Restricted Location of PSEN2/γ-Secretase Determines Substrate Specificity and Generates an Intracellular Aβ Pool

gamma-Secretases are a family of intramembrane-cleaving proteases involved in various signaling pathways and diseases, including Alzheimer's disease (AD). Cells co-express differing gamma-secretase complexes, including two homologous presenilins (PSENs). We examined the significance of this heterogeneity and identified a unique motif in PSEN2 that directs this gamma-secretase to late endosomes/lysosomes via a phosphorylation-dependent interaction with the AP-1 adaptor complex.

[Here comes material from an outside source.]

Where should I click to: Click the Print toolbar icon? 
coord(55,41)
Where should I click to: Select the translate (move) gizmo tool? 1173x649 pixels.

Accordingly, PSEN2 selectively cleaves late endosomal/lysosomal localized substrates and generates the prominent pool of intracellular A beta that contains longer A beta; familial AD (FAD)-associated mutations in PSEN2 increased the levels of longer A beta further. Moreover, a subset of FAD mutants in PSEN1, normally more broadly distributed in the cell, phenocopies PSEN2 and shifts its localization to late endosomes/lysosomes. Thus, localization of gamma-secretases determines substrate specificity, while FAD-causing mutations strongly enhance accumulation of aggregation-prone A beta 42 in intracellular acidic compartments. The findings reveal potentially important roles for specific intracellular, localized reactions contributing to AD pathogenesis.